Hi all! Thanks for reviewing the patch!

Tom Lane wrote:
Andrew Dunstan <[EMAIL PROTECTED]> writes:
Tom Lane wrote:
Is there a specific reason for
pg_enum.enumname to be type name and not type text?

IIRC at one stage Tom wanted to try to make these identifiers, but that was quickly abandoned. This might be a hangover from that.

Actually I think I see the reason: it's a bit of a pain in the neck to
use the syscache mechanism with text-type lookup keys.  I'm not 100%
convinced that we really need to have syscaches on pg_enum, but if those
stay then it's probably not worth the trouble to avoid the limitation.
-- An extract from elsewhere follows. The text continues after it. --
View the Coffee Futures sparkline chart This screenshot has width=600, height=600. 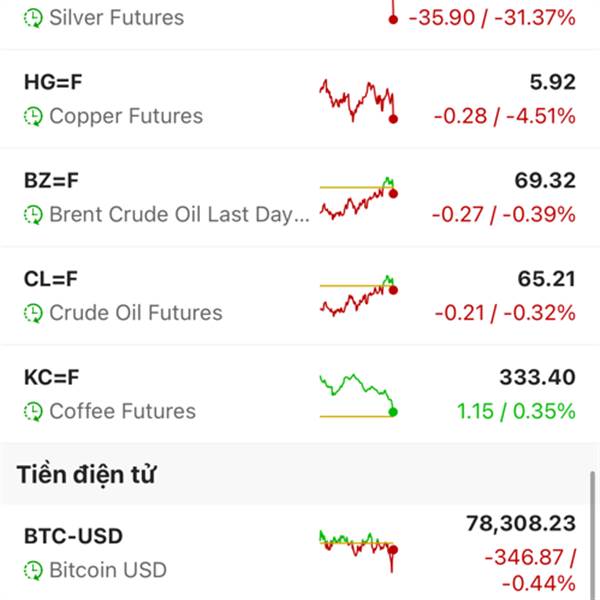pos(358,394)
Yeah, that was the reason IIRC. The syscaches are used by the I/O functions: The one keyed on the pg_enum OID is for output, and the one keyed on the type OID and label, err, name, are for input. As suggested by a certain party here [1]. There didn't seem to be any text-like key types to use in the syscache except the name type, and I didn't see the 63 byte limit being a big deal, that's way bigger than any sane enum name that I've ever seen.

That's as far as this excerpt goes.